10 Facts About The Nissan Leaf
The Nissan Leaf is probably one of the most interesting cars of the year and opens a new era for electric automobiles thanks to its 99 mpg EPA ratings. Here are 10 interesting facts (courtesy of PopularMechanics.com) about the car, some of them you might know while others are new to you.
- It is made from recycled water bottles – 60% of the plastic used for the interior is made out of recycled material. Most of it comes from water bottles and after the lifespan of the car ends, the vehicle’s weight which is 3375 pounds is recyclable and can be used to make other Leafs or water bottles.
- 100,000 miles warranty for the batteries – we all know that batteries are not what we would expect them to be after years of developing, but the Leaf has lithium-ion units that have a 100,000 mile / 8 year warranty. According to the estimates made by the engineers at Nissan, after using the Leaf for 10 years, the batteries will most likely maintain 70-80% of their capacity. Thanks to the fact that lithium will not chemically change while using the car, the batteries of the Leaf are also recyclable, just like the car.
- Leaf’s headlights make it quieter – first of all, the LED headlights are 50% more power efficient in comparison to halogens. What is more interesting is that their winged form will direct the air away from the side mirrors which will reduce the level of the interior noise. The car is known to be more quiet even then premium luxury cars.
- Batteries Charge 80% in 30 minutes – the battery only needs 8 hours to be charged at a 220-volt outlet, and 16 hours at a 110 one. By using a 3-phase, quick-charging station, the Leaf’s lithium-ion batteries can reach 80% charging level in half an hour.
- Leaf can communicate with the driver – with the help of an E-mail-based system that is able to manage the charging system of the car, the Leaf can text info about the battery level to its owner. What it will do is to notify the owner when the batteries are charged, and at which point the driver can manage the AC system so that the interior of the car can reach the desired temperature level, before he gets inside of it. If the charging is interrupted, the driver will be notified via SMS.

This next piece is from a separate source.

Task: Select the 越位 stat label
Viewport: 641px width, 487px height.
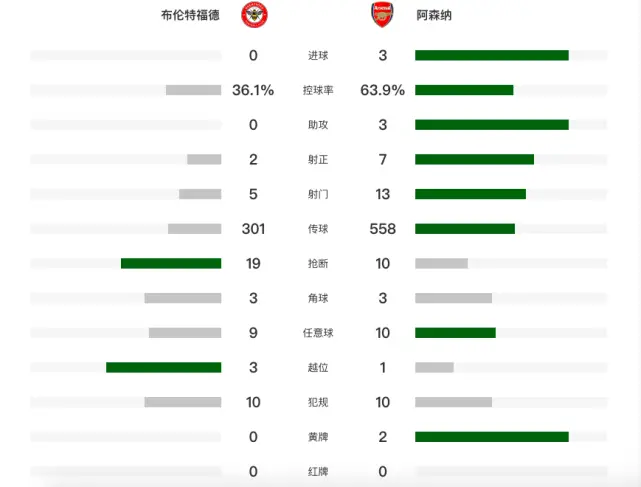Action: tap(318, 368)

- The navigation system is able to show your reachable area in real time – the Nissan Leaf comes standard with a navigation system that is capable of displaying the range in a graphic form, with a intuitive halo around the car’s current location, providing a real-time visual estimate of how much farther the driver of the car can go before he runs out of batteries. This can be done as the Leaf’s navigation system constantly communicates with Nissan’s databases by using satellite networks and is capable of displaying on the screen which nearby charging stations are available.
- Top speed of 95 mph – although it is a small-sized electric car, the Leaf is able to reach a top speed of 95 mph.
- The car offers driving tips – the energy menu of the Nissan Leaf can advise the driver to shut down the climate control under certain circumstances. This will allow more efficient energy consumption for the Leaf.
- $0.03 operating cost per mile – a conventional car that has a combustion engine that does 25 mpg will need about $1,800 in gasoline (for a $3 / gallon price tag) over a year of driving (15,000 miles), which doing the math works out to about $0.12 / mile. A useful innovation of the Leaf is that it can be pre-programmed to start charging during the wee hours (when the off-peak electric rates are active). For a $0.11 / kwh, The Nissan Leaf costs about $0.026 / mile to drive, or about $396 for 15,000 miles, which is about $1.400 less in comparison to a combustion engine powered cars.
- Its affordable too – the Nissan Leaf has a base price of $25.280, after the significant $7,500 federal rebate, which means that it is cheaper in comparison with the average new car sold in the United States. In addition, there are some states in USA that will offer extra incentives, like California – $5,000 or Colorado – $6,000. More than that, if the costumer of the Leaf wants to get a $2,200 charging station, the government will give him a $2,000 tax credit. In a year, Nissan is hoping that there will be 12,000 public charging stations in the United States.